Si acabamos con (y se autoacaban los) políticos, resolverán esos conflictos los otros. Los que no están acostumbrados al ejercicio del diálogo sino de la fuerza.
Ese es el peligro. Las direcciones políticas de los grupos en pugna han mostrado señales de claridad y visión de largo plazo. El gobierno de Maduro ha tomado decisiones de rectificación importantes respecto a la forma de manejar el país de su predecesor, aún bajo el cuestionamiento de sus radicales que evalúan cada apertura como indicio de debilidad o de traición al legado de Chávez y de los principios de esa estupidez llamada “socialismo científico”. Lamentablemente, esa creciente sensatez económica no ha tenido equivalencia en la dimensión política.
Por otro lado la Mesa de la Unidad Democrática y su líder, Henrique Capriles, han sorteado sabiamente los inmediatismos propios de quienes no tienen la política como oficio y vocación. Han preservado firmemente en el camino electoral y constitucional que ha sacado a la oposición del foso de la desesperanza y la disolución hasta convertirla en verdadero polo de poder; y ha viabilizado el principio y mandato constitucional de alternabilidad en el poder.

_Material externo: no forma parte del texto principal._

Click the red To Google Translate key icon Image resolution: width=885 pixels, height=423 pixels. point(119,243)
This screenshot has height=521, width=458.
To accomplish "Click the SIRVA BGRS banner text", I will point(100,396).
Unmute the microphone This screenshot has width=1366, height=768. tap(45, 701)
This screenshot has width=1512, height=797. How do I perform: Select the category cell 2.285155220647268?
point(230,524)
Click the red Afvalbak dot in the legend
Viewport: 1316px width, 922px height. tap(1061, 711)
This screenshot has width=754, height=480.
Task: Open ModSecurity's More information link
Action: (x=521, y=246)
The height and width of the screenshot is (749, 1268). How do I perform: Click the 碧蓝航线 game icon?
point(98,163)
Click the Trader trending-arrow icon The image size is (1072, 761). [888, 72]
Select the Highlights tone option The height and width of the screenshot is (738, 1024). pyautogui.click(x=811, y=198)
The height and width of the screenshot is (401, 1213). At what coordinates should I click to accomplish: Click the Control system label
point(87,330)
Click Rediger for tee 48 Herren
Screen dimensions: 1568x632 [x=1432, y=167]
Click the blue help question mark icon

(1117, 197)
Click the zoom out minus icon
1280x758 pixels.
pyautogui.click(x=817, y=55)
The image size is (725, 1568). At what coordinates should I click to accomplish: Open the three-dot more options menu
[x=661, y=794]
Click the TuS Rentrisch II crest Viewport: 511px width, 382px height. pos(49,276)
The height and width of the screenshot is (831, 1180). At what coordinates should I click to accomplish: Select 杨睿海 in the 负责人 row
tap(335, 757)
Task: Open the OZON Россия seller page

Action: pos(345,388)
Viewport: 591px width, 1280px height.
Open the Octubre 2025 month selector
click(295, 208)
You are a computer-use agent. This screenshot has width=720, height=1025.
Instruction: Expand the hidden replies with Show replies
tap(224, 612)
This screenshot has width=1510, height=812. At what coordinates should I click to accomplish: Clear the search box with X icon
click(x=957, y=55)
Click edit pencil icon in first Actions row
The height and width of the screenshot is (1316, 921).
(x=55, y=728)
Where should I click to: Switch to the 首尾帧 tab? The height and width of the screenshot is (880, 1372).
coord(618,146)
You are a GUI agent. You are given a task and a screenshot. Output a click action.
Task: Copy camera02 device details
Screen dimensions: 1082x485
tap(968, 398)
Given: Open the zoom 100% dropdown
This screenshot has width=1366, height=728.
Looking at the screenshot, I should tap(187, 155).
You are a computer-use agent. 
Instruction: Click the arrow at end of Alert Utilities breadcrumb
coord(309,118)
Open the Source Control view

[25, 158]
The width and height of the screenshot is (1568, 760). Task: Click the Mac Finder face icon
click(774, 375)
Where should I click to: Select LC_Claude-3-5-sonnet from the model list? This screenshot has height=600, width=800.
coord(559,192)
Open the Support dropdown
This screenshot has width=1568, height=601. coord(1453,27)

Ambas partes deberían tener un objetivo común: preservar la política. Sería un desatino muy peligroso pensar que la destrucción del otro es un objetivo sensato: supone la autodestrucción. Preservar al otro es preservarse, eso no implica renunciar a la lucha por el poder. Sólo supone regularizar la contienda.
Hay quienes esperan agazapados que se destruyan a dentelladas para venir por los despojos a expensas del país. Mucho cuidado.